Methods: Project development was theory-driven and included the establishment of both an external Scientific Advisory Board and a Community Advisory Board to provide guidance in conducting formative activities in two Appalachian counties: one in Kentucky and one in Ohio. Activities included identifying and describing the study communities and primary care clinics, selecting appropriate evidence-based interventions (EBIs), and conducting a pilot test of MLI strategies addressing patient, provider, clinic, and community needs.
Results: Key informant interviews identified multiple barriers to CRC screening, including fear of screening, test results, and financial concerns (patient level); lack of time and competing priorities (provider level); lack of reminder or tracking systems and staff burden (clinic level); and cultural issues, societal norms, and transportation (community level). With this information, investigators then offered clinics a menu of EBIs and strategies to address barriers at each level. Clinics selected individually tailored MLIs, including improvement of patient education materials, provision of provider education (resulting in increased knowledge, p = .003), enhancement of electronic health record (EHR) systems and development of clinic screening protocols, and implementation of community CRC awareness events, all of which promoted stool-based screening (i.e., FIT or FIT-DNA). Variability among clinics, including differences in EHR systems, was the most salient barrier to EBI implementation, particularly in terms of tracking follow-up of positive screening results, whereas the development of clinic-wide screening protocols was found to promote fidelity to EBI components.

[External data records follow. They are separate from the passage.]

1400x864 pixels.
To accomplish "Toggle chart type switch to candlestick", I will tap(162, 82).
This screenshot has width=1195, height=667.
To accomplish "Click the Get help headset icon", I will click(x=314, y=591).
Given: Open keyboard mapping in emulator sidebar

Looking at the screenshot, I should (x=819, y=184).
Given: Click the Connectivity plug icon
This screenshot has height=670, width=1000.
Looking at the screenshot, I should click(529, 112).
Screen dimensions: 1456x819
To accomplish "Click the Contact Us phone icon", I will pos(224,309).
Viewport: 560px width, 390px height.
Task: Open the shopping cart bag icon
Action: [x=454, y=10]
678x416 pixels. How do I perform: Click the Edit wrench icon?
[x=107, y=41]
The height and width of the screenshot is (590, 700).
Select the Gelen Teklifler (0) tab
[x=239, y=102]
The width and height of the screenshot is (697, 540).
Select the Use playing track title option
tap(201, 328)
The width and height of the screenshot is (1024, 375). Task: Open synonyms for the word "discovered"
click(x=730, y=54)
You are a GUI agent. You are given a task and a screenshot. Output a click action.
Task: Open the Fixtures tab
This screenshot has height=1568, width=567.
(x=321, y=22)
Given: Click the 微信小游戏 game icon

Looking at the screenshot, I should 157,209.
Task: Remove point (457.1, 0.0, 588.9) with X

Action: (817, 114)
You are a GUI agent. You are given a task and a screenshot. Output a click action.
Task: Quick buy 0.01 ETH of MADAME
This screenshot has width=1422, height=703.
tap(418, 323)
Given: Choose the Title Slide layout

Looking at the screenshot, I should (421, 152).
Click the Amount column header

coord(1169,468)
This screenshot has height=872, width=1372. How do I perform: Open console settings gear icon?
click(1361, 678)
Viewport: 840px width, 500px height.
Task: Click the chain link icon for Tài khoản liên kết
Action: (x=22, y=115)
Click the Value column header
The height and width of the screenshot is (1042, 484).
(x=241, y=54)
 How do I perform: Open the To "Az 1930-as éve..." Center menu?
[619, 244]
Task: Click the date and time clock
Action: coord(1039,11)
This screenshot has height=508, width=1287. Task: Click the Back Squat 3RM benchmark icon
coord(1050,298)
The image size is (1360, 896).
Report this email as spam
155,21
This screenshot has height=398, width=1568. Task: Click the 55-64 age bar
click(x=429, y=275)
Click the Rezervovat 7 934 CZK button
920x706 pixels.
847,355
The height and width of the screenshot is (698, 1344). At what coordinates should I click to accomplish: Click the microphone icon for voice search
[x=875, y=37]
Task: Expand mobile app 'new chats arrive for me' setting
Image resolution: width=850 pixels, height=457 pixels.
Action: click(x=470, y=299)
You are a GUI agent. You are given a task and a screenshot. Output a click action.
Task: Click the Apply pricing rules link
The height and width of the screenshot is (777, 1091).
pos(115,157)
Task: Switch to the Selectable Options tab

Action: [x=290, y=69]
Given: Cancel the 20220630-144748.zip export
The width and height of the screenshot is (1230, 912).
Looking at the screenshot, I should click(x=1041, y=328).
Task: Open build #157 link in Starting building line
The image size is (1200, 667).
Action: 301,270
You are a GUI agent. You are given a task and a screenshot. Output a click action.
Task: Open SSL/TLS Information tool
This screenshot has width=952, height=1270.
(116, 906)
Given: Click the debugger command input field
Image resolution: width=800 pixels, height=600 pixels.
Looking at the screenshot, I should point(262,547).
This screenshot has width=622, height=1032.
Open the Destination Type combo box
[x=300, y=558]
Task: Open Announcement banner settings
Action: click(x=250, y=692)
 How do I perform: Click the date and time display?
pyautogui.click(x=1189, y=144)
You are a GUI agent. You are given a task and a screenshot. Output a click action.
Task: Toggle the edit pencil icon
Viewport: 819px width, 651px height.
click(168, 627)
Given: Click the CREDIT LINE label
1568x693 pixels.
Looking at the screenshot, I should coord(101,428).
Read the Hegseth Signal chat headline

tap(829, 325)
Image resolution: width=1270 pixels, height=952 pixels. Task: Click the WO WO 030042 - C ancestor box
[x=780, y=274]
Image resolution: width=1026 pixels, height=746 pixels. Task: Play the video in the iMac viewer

Conclusions: Lessons learned from year 1 included increased recognition of variability among the clinics and how they function, appreciation for clinic staff and provider workload, and development of strategies to utilize EHR systems. These findings necessitated a modification of study design for subsequent years.
Trial registration: Trial NCT04427527 is registered at https://clinicaltrials.gov and was registered on June 11, 2020.
Keywords: Appalachia; Colorectal cancer; Implementation; Multilevel interventions.